#### TASK INPUTS

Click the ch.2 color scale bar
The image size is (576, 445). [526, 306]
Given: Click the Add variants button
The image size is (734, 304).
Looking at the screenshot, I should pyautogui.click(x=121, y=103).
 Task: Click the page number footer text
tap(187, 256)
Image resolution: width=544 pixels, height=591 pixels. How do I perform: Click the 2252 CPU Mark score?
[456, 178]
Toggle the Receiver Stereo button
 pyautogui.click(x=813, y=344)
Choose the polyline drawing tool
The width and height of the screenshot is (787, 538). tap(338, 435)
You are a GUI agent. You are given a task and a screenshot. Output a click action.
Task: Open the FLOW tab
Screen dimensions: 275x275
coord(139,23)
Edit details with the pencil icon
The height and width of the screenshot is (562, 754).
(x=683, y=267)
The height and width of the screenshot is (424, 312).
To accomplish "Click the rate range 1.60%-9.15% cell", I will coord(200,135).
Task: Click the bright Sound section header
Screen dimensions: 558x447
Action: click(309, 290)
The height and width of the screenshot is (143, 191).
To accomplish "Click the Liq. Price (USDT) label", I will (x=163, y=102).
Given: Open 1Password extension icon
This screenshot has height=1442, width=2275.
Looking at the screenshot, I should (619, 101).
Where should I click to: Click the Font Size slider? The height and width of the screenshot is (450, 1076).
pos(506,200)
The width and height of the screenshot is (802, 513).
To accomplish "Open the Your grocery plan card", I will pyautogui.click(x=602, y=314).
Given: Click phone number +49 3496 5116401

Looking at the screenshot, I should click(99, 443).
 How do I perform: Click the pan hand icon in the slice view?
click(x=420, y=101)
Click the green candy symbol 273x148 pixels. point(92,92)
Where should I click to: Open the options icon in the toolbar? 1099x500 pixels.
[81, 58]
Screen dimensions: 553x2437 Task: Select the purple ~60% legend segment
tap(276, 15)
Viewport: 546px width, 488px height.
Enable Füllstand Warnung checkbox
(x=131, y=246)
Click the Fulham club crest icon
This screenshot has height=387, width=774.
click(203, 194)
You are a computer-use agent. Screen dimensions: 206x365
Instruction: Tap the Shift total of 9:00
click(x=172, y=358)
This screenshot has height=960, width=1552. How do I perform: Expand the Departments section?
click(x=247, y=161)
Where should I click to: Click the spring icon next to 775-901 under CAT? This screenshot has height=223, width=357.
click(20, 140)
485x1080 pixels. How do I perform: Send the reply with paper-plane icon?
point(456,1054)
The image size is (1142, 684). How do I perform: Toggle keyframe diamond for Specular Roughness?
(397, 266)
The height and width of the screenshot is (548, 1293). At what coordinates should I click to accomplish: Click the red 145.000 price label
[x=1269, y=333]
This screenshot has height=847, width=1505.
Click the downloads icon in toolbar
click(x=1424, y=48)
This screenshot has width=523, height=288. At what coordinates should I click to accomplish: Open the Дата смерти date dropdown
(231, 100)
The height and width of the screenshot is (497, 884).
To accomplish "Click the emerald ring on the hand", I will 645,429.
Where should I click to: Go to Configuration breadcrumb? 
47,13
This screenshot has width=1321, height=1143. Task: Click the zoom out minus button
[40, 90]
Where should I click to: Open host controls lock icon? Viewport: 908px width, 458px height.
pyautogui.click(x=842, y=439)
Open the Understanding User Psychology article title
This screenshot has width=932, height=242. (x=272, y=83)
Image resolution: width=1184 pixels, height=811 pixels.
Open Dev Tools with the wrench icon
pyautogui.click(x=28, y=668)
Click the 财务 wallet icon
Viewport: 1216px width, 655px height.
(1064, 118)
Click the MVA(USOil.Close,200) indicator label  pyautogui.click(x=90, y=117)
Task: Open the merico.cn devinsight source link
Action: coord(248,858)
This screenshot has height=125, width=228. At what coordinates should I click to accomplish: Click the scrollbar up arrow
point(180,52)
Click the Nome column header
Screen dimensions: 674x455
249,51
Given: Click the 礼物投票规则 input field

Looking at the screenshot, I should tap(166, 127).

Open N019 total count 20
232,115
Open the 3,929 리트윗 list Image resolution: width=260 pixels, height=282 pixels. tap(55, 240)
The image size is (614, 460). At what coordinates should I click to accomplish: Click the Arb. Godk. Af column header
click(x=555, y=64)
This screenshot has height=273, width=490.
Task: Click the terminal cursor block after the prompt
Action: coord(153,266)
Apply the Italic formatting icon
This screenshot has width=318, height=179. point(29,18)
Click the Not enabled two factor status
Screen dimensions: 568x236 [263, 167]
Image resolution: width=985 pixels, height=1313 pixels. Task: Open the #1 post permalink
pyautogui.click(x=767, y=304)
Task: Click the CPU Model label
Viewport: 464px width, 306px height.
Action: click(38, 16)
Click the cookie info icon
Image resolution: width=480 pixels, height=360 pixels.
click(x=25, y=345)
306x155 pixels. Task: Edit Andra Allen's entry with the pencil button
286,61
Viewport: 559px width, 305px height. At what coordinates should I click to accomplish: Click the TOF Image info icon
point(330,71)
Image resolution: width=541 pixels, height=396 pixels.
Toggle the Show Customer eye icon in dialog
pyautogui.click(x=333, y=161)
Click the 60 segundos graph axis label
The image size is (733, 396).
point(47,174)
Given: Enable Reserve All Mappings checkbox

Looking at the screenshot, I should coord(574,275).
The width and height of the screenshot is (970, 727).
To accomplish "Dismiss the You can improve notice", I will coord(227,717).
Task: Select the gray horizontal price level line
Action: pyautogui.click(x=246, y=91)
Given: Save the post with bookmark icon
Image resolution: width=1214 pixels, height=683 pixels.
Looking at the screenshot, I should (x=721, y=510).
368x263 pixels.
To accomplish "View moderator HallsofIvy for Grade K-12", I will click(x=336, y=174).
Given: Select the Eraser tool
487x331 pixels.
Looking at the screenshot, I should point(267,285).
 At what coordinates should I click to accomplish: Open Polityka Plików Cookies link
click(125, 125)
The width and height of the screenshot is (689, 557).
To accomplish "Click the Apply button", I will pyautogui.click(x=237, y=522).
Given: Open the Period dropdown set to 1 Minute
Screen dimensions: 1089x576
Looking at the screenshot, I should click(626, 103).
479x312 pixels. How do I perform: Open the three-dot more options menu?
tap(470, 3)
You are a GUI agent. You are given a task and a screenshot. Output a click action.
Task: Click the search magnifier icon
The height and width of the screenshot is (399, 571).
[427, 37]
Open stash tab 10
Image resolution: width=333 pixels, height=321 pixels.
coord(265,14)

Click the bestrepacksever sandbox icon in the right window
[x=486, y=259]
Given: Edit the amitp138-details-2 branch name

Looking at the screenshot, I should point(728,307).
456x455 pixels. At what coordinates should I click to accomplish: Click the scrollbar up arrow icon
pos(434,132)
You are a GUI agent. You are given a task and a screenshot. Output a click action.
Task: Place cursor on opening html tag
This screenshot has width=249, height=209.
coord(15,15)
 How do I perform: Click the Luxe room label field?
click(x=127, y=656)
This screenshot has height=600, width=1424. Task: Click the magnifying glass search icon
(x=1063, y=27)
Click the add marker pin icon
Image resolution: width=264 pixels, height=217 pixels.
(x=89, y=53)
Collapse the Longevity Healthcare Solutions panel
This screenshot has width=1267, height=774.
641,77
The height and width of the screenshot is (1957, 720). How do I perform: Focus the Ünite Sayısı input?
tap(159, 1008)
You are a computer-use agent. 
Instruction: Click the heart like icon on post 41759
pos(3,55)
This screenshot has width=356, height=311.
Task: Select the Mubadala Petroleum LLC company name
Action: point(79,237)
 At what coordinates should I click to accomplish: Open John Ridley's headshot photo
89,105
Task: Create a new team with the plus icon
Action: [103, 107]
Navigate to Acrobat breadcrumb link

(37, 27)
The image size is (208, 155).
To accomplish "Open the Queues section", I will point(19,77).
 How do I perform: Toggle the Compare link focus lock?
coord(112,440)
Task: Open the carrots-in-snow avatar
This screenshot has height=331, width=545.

########

SET PROBLEM.
Rewrite all the items above, swapping "height and width" for "vertical and horizontal size" wherever it appears and leaving everything else unchanged.

SOLUTION TO THE PROBLEM.
Click the ch.2 color scale bar
The image size is (576, 445). [526, 306]
Given: Click the Add variants button
The image size is (734, 304).
Looking at the screenshot, I should pyautogui.click(x=121, y=103).
 Task: Click the page number footer text
tap(187, 256)
Image resolution: width=544 pixels, height=591 pixels. How do I perform: Click the 2252 CPU Mark score?
[456, 178]
Toggle the Receiver Stereo button
 pyautogui.click(x=813, y=344)
Choose the polyline drawing tool
The width and height of the screenshot is (787, 538). tap(338, 435)
You are a GUI agent. You are given a task and a screenshot. Output a click action.
Task: Open the FLOW tab
Screen dimensions: 275x275
coord(139,23)
Edit details with the pencil icon
The vertical and horizontal size of the screenshot is (562, 754).
(x=683, y=267)
The vertical and horizontal size of the screenshot is (424, 312).
To accomplish "Click the rate range 1.60%-9.15% cell", I will coord(200,135).
Task: Click the bright Sound section header
Screen dimensions: 558x447
Action: click(309, 290)
The vertical and horizontal size of the screenshot is (143, 191).
To accomplish "Click the Liq. Price (USDT) label", I will (x=163, y=102).
Given: Open 1Password extension icon
This screenshot has height=1442, width=2275.
Looking at the screenshot, I should (619, 101).
Where should I click to: Click the Font Size slider? The vertical and horizontal size of the screenshot is (450, 1076).
pos(506,200)
The width and height of the screenshot is (802, 513).
To accomplish "Open the Your grocery plan card", I will pyautogui.click(x=602, y=314).
Given: Click phone number +49 3496 5116401

Looking at the screenshot, I should click(99, 443).
 How do I perform: Click the pan hand icon in the slice view?
click(x=420, y=101)
Click the green candy symbol 273x148 pixels. point(92,92)
Where should I click to: Open the options icon in the toolbar? 1099x500 pixels.
[81, 58]
Screen dimensions: 553x2437 Task: Select the purple ~60% legend segment
tap(276, 15)
Viewport: 546px width, 488px height.
Enable Füllstand Warnung checkbox
(x=131, y=246)
Click the Fulham club crest icon
This screenshot has height=387, width=774.
click(203, 194)
You are a computer-use agent. Screen dimensions: 206x365
Instruction: Tap the Shift total of 9:00
click(x=172, y=358)
This screenshot has height=960, width=1552. How do I perform: Expand the Departments section?
click(x=247, y=161)
Where should I click to: Click the spring icon next to 775-901 under CAT? This screenshot has height=223, width=357.
click(20, 140)
485x1080 pixels. How do I perform: Send the reply with paper-plane icon?
point(456,1054)
The image size is (1142, 684). How do I perform: Toggle keyframe diamond for Specular Roughness?
(397, 266)
The vertical and horizontal size of the screenshot is (548, 1293). At what coordinates should I click to accomplish: Click the red 145.000 price label
[x=1269, y=333]
This screenshot has height=847, width=1505.
Click the downloads icon in toolbar
click(x=1424, y=48)
This screenshot has width=523, height=288. At what coordinates should I click to accomplish: Open the Дата смерти date dropdown
(231, 100)
The vertical and horizontal size of the screenshot is (497, 884).
To accomplish "Click the emerald ring on the hand", I will 645,429.
Where should I click to: Go to Configuration breadcrumb? 
47,13
This screenshot has width=1321, height=1143. Task: Click the zoom out minus button
[40, 90]
Where should I click to: Open host controls lock icon? Viewport: 908px width, 458px height.
pyautogui.click(x=842, y=439)
Open the Understanding User Psychology article title
This screenshot has width=932, height=242. (x=272, y=83)
Image resolution: width=1184 pixels, height=811 pixels.
Open Dev Tools with the wrench icon
pyautogui.click(x=28, y=668)
Click the 财务 wallet icon
Viewport: 1216px width, 655px height.
(1064, 118)
Click the MVA(USOil.Close,200) indicator label  pyautogui.click(x=90, y=117)
Task: Open the merico.cn devinsight source link
Action: coord(248,858)
This screenshot has height=125, width=228. At what coordinates should I click to accomplish: Click the scrollbar up arrow
point(180,52)
Click the Nome column header
Screen dimensions: 674x455
249,51
Given: Click the 礼物投票规则 input field

Looking at the screenshot, I should tap(166, 127).

Open N019 total count 20
232,115
Open the 3,929 리트윗 list Image resolution: width=260 pixels, height=282 pixels. tap(55, 240)
The image size is (614, 460). At what coordinates should I click to accomplish: Click the Arb. Godk. Af column header
click(x=555, y=64)
This screenshot has height=273, width=490.
Task: Click the terminal cursor block after the prompt
Action: coord(153,266)
Apply the Italic formatting icon
This screenshot has width=318, height=179. point(29,18)
Click the Not enabled two factor status
Screen dimensions: 568x236 [263, 167]
Image resolution: width=985 pixels, height=1313 pixels. Task: Open the #1 post permalink
pyautogui.click(x=767, y=304)
Task: Click the CPU Model label
Viewport: 464px width, 306px height.
Action: click(38, 16)
Click the cookie info icon
Image resolution: width=480 pixels, height=360 pixels.
click(x=25, y=345)
306x155 pixels. Task: Edit Andra Allen's entry with the pencil button
286,61
Viewport: 559px width, 305px height. At what coordinates should I click to accomplish: Click the TOF Image info icon
point(330,71)
Image resolution: width=541 pixels, height=396 pixels.
Toggle the Show Customer eye icon in dialog
pyautogui.click(x=333, y=161)
Click the 60 segundos graph axis label
The image size is (733, 396).
point(47,174)
Given: Enable Reserve All Mappings checkbox

Looking at the screenshot, I should coord(574,275).
The width and height of the screenshot is (970, 727).
To accomplish "Dismiss the You can improve notice", I will coord(227,717).
Task: Select the gray horizontal price level line
Action: pyautogui.click(x=246, y=91)
Given: Save the post with bookmark icon
Image resolution: width=1214 pixels, height=683 pixels.
Looking at the screenshot, I should (x=721, y=510).
368x263 pixels.
To accomplish "View moderator HallsofIvy for Grade K-12", I will click(x=336, y=174).
Given: Select the Eraser tool
487x331 pixels.
Looking at the screenshot, I should point(267,285).
 At what coordinates should I click to accomplish: Open Polityka Plików Cookies link
click(125, 125)
The width and height of the screenshot is (689, 557).
To accomplish "Click the Apply button", I will pyautogui.click(x=237, y=522).
Given: Open the Period dropdown set to 1 Minute
Screen dimensions: 1089x576
Looking at the screenshot, I should click(626, 103).
479x312 pixels. How do I perform: Open the three-dot more options menu?
tap(470, 3)
You are a GUI agent. You are given a task and a screenshot. Output a click action.
Task: Click the search magnifier icon
The vertical and horizontal size of the screenshot is (399, 571).
[427, 37]
Open stash tab 10
Image resolution: width=333 pixels, height=321 pixels.
coord(265,14)

Click the bestrepacksever sandbox icon in the right window
[x=486, y=259]
Given: Edit the amitp138-details-2 branch name

Looking at the screenshot, I should point(728,307).
456x455 pixels. At what coordinates should I click to accomplish: Click the scrollbar up arrow icon
pos(434,132)
You are a GUI agent. You are given a task and a screenshot. Output a click action.
Task: Place cursor on opening html tag
This screenshot has width=249, height=209.
coord(15,15)
 How do I perform: Click the Luxe room label field?
click(x=127, y=656)
This screenshot has height=600, width=1424. Task: Click the magnifying glass search icon
(x=1063, y=27)
Click the add marker pin icon
Image resolution: width=264 pixels, height=217 pixels.
(x=89, y=53)
Collapse the Longevity Healthcare Solutions panel
This screenshot has width=1267, height=774.
641,77
The vertical and horizontal size of the screenshot is (1957, 720). How do I perform: Focus the Ünite Sayısı input?
tap(159, 1008)
You are a computer-use agent. 
Instruction: Click the heart like icon on post 41759
pos(3,55)
This screenshot has width=356, height=311.
Task: Select the Mubadala Petroleum LLC company name
Action: point(79,237)
 At what coordinates should I click to accomplish: Open John Ridley's headshot photo
89,105
Task: Create a new team with the plus icon
Action: [103, 107]
Navigate to Acrobat breadcrumb link

(37, 27)
The image size is (208, 155).
To accomplish "Open the Queues section", I will point(19,77).
 How do I perform: Toggle the Compare link focus lock?
coord(112,440)
Task: Open the carrots-in-snow avatar
This screenshot has height=331, width=545.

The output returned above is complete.